So weit die Theorie. In der Praxis sieht es jedoch oft anders aus. Z.B. unser Cinghiale arrosto trägt zwar im Namen die Bezeichnung arrosto, wird aber tatsächlich mit Marinade geschmort und ist daher kein “echter” Arrosto – traditionelle Bezeichnungen für Gerichte setzen sich insofern gern über die systematisch richtige Einordnung hinweg, d.h. der Name eines Gerichts ist nicht unbedingt mit der klassischen Zubereitungsart identisch. Hinzu kommen regionale Unterschiede im Sprachgebrauch. So sind die Begriffe Stracotto und Brasato eigentlich nur in Nord- und teilweise noch in Mittel-Italien gebräuchlich – andernorts würde man sie auch Stufato nennen. Oder Ragù, denn in Süd-Italien bezeichnet man durch Niedrigtemperaturgaren entstandene Gerichte auch als Ragù.[4]

 

Alle auf Authentisch-Italienisch-Kochen.de veröffentlichten Fleisch-Rezepte (Secondi) findest du hier .

 

 

Fußnoten    (↵ zurück zum Text; ggf. geschlossenen Text zunächst öffnen)

## [GEGEBENE AUFLISTUNG]
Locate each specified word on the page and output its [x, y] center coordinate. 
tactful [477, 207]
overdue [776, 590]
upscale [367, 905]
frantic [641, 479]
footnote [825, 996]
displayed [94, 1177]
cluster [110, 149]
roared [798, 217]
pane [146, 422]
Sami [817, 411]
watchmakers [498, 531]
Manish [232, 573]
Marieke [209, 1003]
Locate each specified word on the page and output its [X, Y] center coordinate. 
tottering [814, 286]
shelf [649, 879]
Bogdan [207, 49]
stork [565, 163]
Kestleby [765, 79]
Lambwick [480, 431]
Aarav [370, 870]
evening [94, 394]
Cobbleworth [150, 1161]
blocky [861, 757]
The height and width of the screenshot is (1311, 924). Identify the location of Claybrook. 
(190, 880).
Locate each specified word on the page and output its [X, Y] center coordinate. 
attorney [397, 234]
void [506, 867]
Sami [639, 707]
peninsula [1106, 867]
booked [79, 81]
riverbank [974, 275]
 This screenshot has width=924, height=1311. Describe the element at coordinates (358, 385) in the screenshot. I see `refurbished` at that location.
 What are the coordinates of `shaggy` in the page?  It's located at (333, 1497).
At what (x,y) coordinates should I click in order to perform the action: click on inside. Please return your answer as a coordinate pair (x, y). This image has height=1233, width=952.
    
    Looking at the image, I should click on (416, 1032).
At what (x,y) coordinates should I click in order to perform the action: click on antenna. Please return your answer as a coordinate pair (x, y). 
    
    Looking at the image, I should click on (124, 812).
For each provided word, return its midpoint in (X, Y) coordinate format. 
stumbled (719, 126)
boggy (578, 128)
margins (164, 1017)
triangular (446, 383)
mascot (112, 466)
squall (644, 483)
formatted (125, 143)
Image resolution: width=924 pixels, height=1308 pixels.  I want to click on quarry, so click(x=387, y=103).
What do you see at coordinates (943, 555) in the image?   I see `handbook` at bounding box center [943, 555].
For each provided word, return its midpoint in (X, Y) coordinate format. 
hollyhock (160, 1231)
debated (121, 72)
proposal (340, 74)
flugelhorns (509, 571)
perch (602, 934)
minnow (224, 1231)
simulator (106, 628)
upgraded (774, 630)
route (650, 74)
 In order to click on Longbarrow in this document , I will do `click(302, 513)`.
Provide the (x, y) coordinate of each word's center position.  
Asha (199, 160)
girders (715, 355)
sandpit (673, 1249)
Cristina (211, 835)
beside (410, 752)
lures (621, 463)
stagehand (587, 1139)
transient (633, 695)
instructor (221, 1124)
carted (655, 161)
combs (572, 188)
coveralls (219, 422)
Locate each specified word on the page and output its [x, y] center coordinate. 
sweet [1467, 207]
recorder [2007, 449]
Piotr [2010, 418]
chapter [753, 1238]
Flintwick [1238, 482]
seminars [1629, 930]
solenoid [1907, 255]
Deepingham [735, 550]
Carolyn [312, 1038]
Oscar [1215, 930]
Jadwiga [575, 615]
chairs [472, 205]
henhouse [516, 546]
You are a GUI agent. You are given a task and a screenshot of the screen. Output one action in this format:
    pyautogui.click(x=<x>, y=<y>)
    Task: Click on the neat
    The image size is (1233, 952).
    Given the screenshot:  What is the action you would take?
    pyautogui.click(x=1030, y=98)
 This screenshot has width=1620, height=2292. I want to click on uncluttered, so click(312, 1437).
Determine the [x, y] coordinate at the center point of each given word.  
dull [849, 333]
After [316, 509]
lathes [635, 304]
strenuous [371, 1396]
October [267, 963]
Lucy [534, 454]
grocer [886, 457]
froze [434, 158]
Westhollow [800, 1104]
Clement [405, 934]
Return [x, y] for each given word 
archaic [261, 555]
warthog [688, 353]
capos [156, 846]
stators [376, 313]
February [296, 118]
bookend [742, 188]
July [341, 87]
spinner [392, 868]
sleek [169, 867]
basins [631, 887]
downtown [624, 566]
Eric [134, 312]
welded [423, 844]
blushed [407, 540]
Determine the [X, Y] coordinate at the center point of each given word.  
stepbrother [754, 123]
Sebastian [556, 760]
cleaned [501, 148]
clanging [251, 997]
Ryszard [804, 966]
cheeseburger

## [AUFGABENSTELLUNG]
Führe den Textabschnitt über italienische Bezeichnungen für Schmorgerichte im Anschluss an seinen letzten Satz weiter.

## [ERGEBNIS DER AUFGABE]
  1. Einer anderen Theorie zufolge leitet sich der Begriff vom piemontesischen Wort brasi ab und bedeutet Glut, denn früher wurde das Fleisch in einer Kasserolle gegart, wobei die Glut des Ofens von unten Hitze zuführte, aber auch durch etwas Glut, die auf dem Deckel platziert wurde. Vgl. https://www.lacucinaitaliana.it/news/in-primo-piano/differenza-stufato-brasato-spezzatino/ (Letzter Zugriff: 23.02.2023)
  2. Sogenannte Maillard-Reaktion, bei der auf der Oberfläche des Fleischs Verbindungen aus Eiweißen, Fetten und Zuckern entstehen.
  3. Guarnaschelli Gotto, Marco (Hg.) : Grande Enciclopedia della Gastronomia, Milano (Mondadori) 2007, S. 203
  4. Dabei ist zu beachten, dass der Begriff Ragù unterschiedliche Bedeutungen haben kann: Ragù kann im hier gemeinten Sinn ein im Ganzen geschmortes Stück Fleisch sein, aber auch eine Roulade (Carne al ragù) bezeichnen, doch häufig ist damit eine fleischhaltige Sauce, die Pasta begleitet, gemeint.